> Provided data:
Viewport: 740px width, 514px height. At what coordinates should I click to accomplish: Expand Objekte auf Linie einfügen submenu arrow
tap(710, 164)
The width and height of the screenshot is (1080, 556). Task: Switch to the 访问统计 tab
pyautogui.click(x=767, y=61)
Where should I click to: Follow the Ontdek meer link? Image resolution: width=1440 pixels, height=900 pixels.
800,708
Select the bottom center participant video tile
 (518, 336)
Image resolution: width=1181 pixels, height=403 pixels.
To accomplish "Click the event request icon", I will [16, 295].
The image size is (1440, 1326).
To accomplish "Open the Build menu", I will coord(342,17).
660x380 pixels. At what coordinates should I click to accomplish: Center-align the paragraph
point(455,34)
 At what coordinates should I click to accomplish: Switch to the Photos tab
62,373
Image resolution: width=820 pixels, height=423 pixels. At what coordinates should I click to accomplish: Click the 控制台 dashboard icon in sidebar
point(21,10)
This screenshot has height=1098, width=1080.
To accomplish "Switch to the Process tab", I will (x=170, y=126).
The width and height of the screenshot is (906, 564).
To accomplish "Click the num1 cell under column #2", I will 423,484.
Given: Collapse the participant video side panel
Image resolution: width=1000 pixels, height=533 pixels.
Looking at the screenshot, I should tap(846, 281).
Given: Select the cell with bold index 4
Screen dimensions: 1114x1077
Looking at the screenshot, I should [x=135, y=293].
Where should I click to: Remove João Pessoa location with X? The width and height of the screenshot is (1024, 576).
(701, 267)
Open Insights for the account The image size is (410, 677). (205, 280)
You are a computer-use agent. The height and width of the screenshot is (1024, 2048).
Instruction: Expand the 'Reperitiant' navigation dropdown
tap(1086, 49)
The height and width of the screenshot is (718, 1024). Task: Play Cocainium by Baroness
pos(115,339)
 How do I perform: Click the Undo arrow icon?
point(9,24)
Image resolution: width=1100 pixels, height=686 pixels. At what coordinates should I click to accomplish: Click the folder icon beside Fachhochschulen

> Directions: Would you reproduce, word for word, the lines from the one holding "Screen dimensions: 1114x1077" through the final line of the entries, both included?

> Result of this task:
Screen dimensions: 1114x1077
Looking at the screenshot, I should [x=135, y=293].
Where should I click to: Remove João Pessoa location with X? The width and height of the screenshot is (1024, 576).
(701, 267)
Open Insights for the account The image size is (410, 677). (205, 280)
You are a computer-use agent. The height and width of the screenshot is (1024, 2048).
Instruction: Expand the 'Reperitiant' navigation dropdown
tap(1086, 49)
The height and width of the screenshot is (718, 1024). Task: Play Cocainium by Baroness
pos(115,339)
 How do I perform: Click the Undo arrow icon?
point(9,24)
Image resolution: width=1100 pixels, height=686 pixels. At what coordinates should I click to accomplish: Click the folder icon beside Fachhochschulen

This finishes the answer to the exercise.